Au sein du mouvement et lors des formations organisées pour les porteurs de projets et les collectivités, nous approfondissons les principaux enjeux des projets citoyens :

Enjeu 1 – Susciter et organiser la mobilisation citoyenne

Constituer un groupe moteur et définir le projet

Il est essentiel de constituer un groupe «moteur» de pilotage du projet dès ses prémisses. Ce groupe aura pour missions de définir les objectifs du projet et d’en assurer sa pérennité dans le temps. Ce noyau dur de personnes motrices se constitue généralement sous forme associative et/ou coopérative. Il pilote le projet EnR et assure l’interface entre les collectivités locales, les opérateurs privés et les habitants impliqués. Il porte l’engagement moral de la bonne finalité du projet, c’est-à-dire de sa conformité finale au modèle de «projet EnR citoyen».

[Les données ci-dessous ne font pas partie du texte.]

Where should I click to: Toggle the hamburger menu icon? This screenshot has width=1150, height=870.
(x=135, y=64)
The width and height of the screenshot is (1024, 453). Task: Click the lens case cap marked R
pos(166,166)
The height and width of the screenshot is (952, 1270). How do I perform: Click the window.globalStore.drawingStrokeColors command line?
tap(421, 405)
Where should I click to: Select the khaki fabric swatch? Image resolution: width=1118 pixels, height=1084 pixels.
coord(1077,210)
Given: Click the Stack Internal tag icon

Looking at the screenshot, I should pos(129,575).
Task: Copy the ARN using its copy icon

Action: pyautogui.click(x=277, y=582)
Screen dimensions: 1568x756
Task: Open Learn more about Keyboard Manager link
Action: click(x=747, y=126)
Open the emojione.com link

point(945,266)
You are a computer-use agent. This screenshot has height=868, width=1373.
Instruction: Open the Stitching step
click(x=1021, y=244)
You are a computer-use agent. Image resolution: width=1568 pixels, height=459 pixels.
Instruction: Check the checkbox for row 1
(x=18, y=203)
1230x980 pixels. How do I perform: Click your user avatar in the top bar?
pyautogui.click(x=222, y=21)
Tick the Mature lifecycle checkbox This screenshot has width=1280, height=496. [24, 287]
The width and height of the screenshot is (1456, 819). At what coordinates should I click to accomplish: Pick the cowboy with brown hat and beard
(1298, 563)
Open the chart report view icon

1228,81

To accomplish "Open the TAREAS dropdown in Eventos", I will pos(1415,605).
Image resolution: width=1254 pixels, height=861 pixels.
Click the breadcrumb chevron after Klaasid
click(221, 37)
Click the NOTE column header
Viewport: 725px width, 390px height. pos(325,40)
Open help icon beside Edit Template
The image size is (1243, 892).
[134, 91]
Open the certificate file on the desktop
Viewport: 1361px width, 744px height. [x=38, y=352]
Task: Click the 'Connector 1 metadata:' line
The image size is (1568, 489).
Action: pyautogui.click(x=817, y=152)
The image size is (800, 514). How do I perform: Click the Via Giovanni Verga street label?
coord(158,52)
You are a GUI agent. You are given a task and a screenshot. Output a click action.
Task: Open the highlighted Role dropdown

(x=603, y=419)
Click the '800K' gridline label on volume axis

Il devra dans l’idéal disposer de personnes ressources pour assurer un relais local en termes de communication, multiplier les compétences en interne (comptables, juridiques, techniques, etc.) ou les identifier en externe. Le temps nécessaire à consacrer au projet ne devra pas être sous-estimé par le groupe «moteur». Il est important d’établir le plus tôt possible le(s) objectif(s) du groupe, et les étapes de réalisation de projet.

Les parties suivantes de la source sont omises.